Studio album by Bushido
- Released: 19 February 2010
- Recorded: 2009–2010
- Genre: Hip hop, rap
- Label: ersguterjunge
- Producer: Bushido; Martin Stock; Beatzarre; Djorkaeff;

Bushido chronology
| Carlo Cokxxx Nutten 2 (2009) | Zeiten ändern dich (2010) | Berlins Most Wanted (2010) |

Singles from Zeiten ändern dich
- "Alles wird gut" Released: 5 February 2010; "Zeiten ändern dich" Released: 6 August 2010;

= Zeiten ändern dich (album) =

Zeiten ändern dich ("[The] Times Change You") is the seventh solo album by German rapper Bushido and also the soundtrack of his movie Zeiten ändern dich. The lead single "Alles wird gut" was released on 5 February 2010 and the second single "Zeiten ändern dich" on 6 August 2010.

Professional ratings
Review scores
| Source | Rating |
| AllMusic |  |
| laut.de |  |

==Track listing==

The limited deluxe edition features a second disc that contains all the instrumentals.
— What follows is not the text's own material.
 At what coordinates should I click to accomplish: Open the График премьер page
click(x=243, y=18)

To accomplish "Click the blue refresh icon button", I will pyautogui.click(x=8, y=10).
| No. | Title | Producer(s) | Length |
|---|---|---|---|
| 1. | "Intro" | Djorkaeff & Beatzarre | 2:03 |
| 2. | "Zeiten ändern dich" (Times change you) | Bushido & Martin Stock | 3:34 |
| 3. | "Ein Mann Armee" (One man army) | Bushido & Martin Stock | 3:42 |
| 4. | "23 Stunden Zelle" (23 hours cell) | Bushido & Martin Stock | 3:13 |
| 5. | "Lichtlein" (Little light) | Bushido & Martin Stock | 3:23 |
| 6. | "Airmax auf Beton" (Airmax on concrete) (featuring Fler) | Djorkaeff & Beatzarre | 3:39 |
| 7. | "Alles wird gut" (Everything will be alright) | Djorkaeff & Beatzarre | 3:38 |
| 8. | "Vergeben & Vergessen" (Forgive & forgotten) | Bushido & Martin Stock | 3:41 |
| 9. | "Ich lass dich gehen" (I let you go) | Bushido & Martin Stock | 3:26 |
| 10. | "Öffne uns die Tür" (Open the door for us) (featuring Kay One) | Bushido & Martin Stock | 3:34 |
| 11. | "Es tut mir Leid" (I'm sorry) | Bushido & Martin Stock | 3:40 |
| 12. | "Selina" | Bushido & Martin Stock | 3:39 |
| 13. | "Steh auf" (Get up) (featuring Glashaus) |  | 4:11 |
| 14. | "Nur für dich (Mama)" (Just for you (Mom)) | Bushido & Martin Stock | 3:14 |
| 15. | "Battle on the Rockz" (featuring Fler & Kay One) | Djorkaeff & Beatzarre | 3:38 |
| 16. | "Wegen eines Blatt Papiers (Outro)" (Because of a sheet of paper) | Bushido & Martin Stock | 3:20 |

Premium edition (DVD)
| No. | Title | Length |
|---|---|---|
| 1. | "Making of" |  |
| 2. | "Interview" |  |
| 3. | "Galerie" |  |
| 4. | "Alles wird gut" (video) |  |

Limited deluxe edition
| No. | Title | Producer(s) | Length |
|---|---|---|---|
| 17. | "Mit dem BMW" (With the BMW) (featuring Fler) |  | 3:37 |
| 18. | "Ich liebe dich" (I love you) (featuring Kay One) | Djorkaeff & Beatzarre | 4:03 |
| 19. | "Weg eines Kriegers" (Way of a warrior) (featuring Chakuza & Bizzy Montana) |  | 2:23 |

==Charts==

===Weekly charts===

| Chart (2010) | Peak position |
|---|---|
| Austrian Albums (Ö3 Austria) | 1 |
| German Albums (Offizielle Top 100) | 2 |
| Swiss Albums (Schweizer Hitparade) | 3 |

===Year-end charts===

| Chart (2010) | Position |
|---|---|
| Austrian Albums (Ö3 Austria) | 50 |
| German Albums (Offizielle Top 100) | 69 |

==Certifications==

| Region | Certification | Certified units/sales |
| Austria (IFPI Austria) | Gold | 10,000^{*} |
| Germany (BVMI) | Gold | 100,000^{^} |
^{*} Sales figures based on certification alone. ^{^} Shipments figures based on certification alone.